> **EXERCISE MATERIAL**:
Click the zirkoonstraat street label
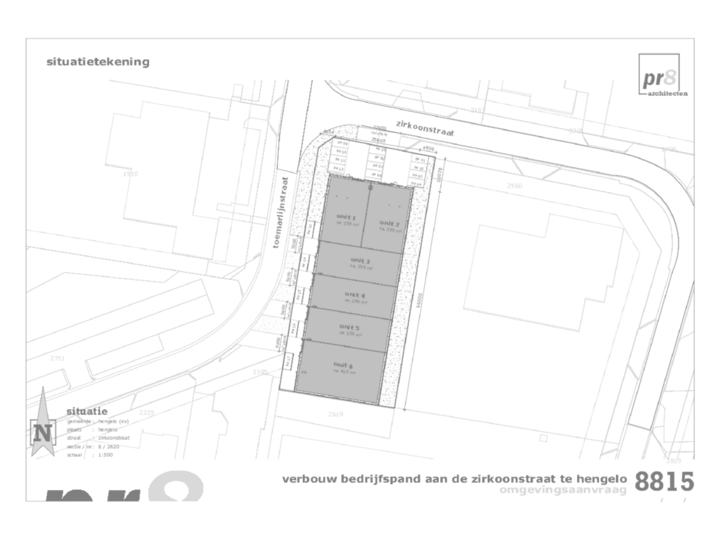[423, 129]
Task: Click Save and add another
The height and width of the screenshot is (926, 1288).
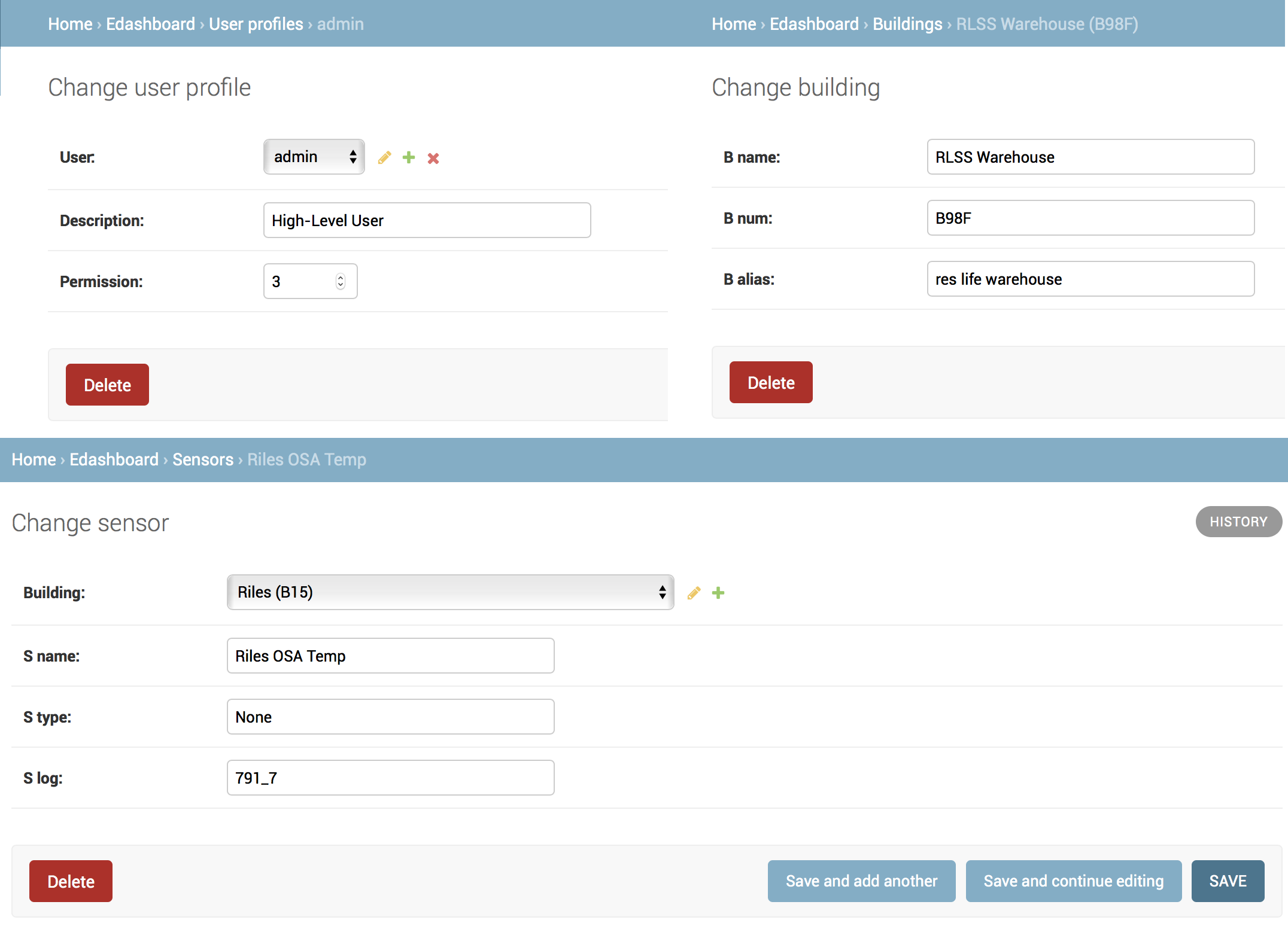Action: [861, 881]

--

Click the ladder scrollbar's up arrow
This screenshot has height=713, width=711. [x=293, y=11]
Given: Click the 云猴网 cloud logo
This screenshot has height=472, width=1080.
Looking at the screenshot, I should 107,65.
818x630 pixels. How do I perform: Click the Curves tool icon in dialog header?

> **GIVEN EXERCISE**: Count the lines in the records above that contain the string "This". Reply with the number alone.

> **WRITTEN SOLUTION**: 2